RubyLLM: One Framework for Every AI Provider
Estimated read time: 4 min
Whatever model does the work, you still have to reach it. RubyLLM unifies OpenAI, Claude, Gemini, Ollama, and more behind one consistent Ruby interface with three dependencies, handling chat, vision, transcription, embeddings, tools, and agents. Rails developers get ActiveRecord integration via acts_as_chat plus a generator for a ready-to-use chat UI.
The payoff: If you build in Ruby, you can swap between GPT, Claude, and local models without rewriting your code against each provider’s bespoke client.
Ornith-1.0: Open-Source Models That Write Their Own Scaffolds
Estimated read time: 7 min
And the models worth reaching are increasingly open. Ornith-1.0 is a self-improving family of open-source coding models spanning 9B to 397B parameters, built on the idea that the model learns to generate both solutions and the scaffolds that guide them. The flagship matches Claude Opus 4.7 on coding benchmarks.
Why now: Open-source agentic coding models are now competitive with frontier proprietary systems, and self-improving scaffold generation is a big reason the gap keeps closing.
Adrafinil: Keep Your Mac Awake Only While Agents Work
Estimated read time: 5 min
Finally, a small fix for long-running agents. Adrafinil is a macOS menu bar app that blocks sleep, including lid-closed clamshell sleep, only while an AI coding agent holds an active session. Unlike caffeinate or Amphetamine, it is agent-aware, not always-on, wiring into nine agent hooks and releasing when work ends.
NEWS & EDITORIALS
The editorials circle the limits closing in on AI’s growth: the heat its data centers have to shed, the ceiling on how much larger models can get, and the bill arriving as the subsidies end.
Hotter Than a Hot Tub: NVIDIA’s Bet on 100% Liquid-Cooled AI Factories
Estimated read time: 5 min
Start with the physical limit. NVIDIA’s Rubin generation is the first AI infrastructure to run 100% liquid cooling at 45°C coolant, no fans, no cold aisles. The counterintuitive insight is that hotter coolant enables chiller-less operation in favorable climates, cutting energy and water use toward zero.
The context: As compute scales, cooling efficiency becomes as strategic as the silicon, and running coolant hotter, not colder, is how the industry closes the energy gap.
How Far Can Model Size Scale Before 2031?
Estimated read time: 8 min
From heat to sheer size, this analysis projects how large AI models could grow through 2031, weighing compute budgets, hardware trends, and economic limits. It argues that growth slows as costs hit hardware and funding ceilings, and that parameter counts may plateau before the decade closes.
The signal: Don’t assume models keep getting bigger forever. Compute economics may cap parameter growth, shifting the edge toward efficiency and data quality.
The AI Subsidy Is Ending, and the Bills Are Coming Due
Estimated read time: 11 min
Extending our coverage of the shift toward cheaper models[2] last week, this piece puts the squeeze in hard numbers.

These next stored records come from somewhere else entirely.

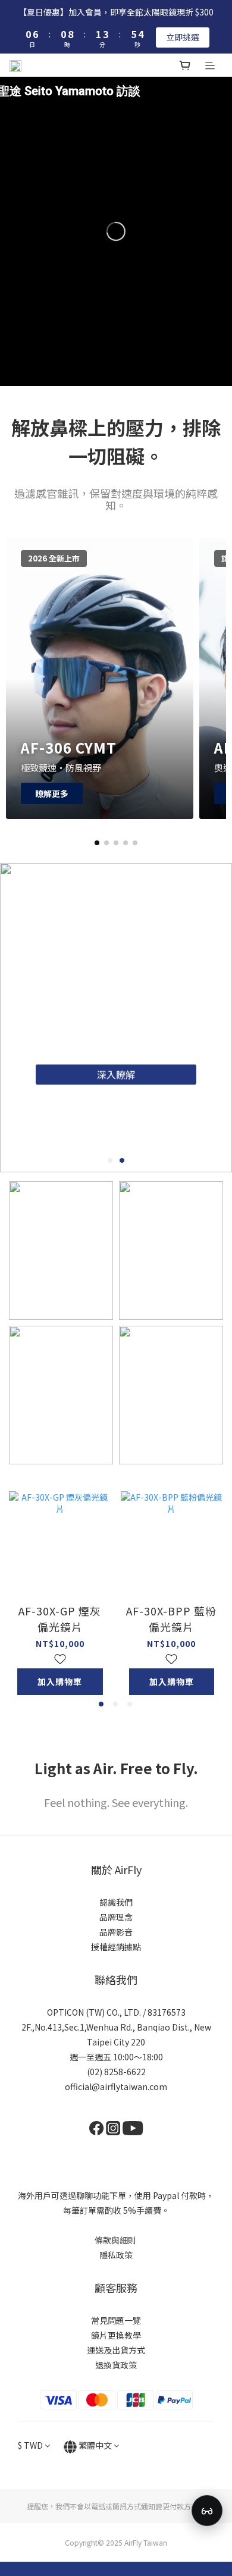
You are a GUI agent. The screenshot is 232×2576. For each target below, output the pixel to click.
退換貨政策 (116, 2365)
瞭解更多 (51, 793)
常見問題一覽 (116, 2320)
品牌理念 (116, 1917)
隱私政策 (116, 2255)
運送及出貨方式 (116, 2350)
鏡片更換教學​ (116, 2335)
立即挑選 (182, 37)
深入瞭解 (125, 1069)
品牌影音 (116, 1932)
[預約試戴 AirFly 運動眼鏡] (207, 2510)
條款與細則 (115, 2240)
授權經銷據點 (116, 1947)
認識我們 (116, 1902)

A $200 monthly subscription can burn $8,000 in Anthropic tokens or $14,000 in OpenAI tokens, and as platforms move to token-based billing, servicing AI’s projected debt would require displacing roughly 27% of US jobs. OpenAI lost $38.5 billion in 2025.
Plan ahead: Budget now for metered token costs, because the era of subsidized AI coding tools is winding down and your bill could jump several-fold overnight.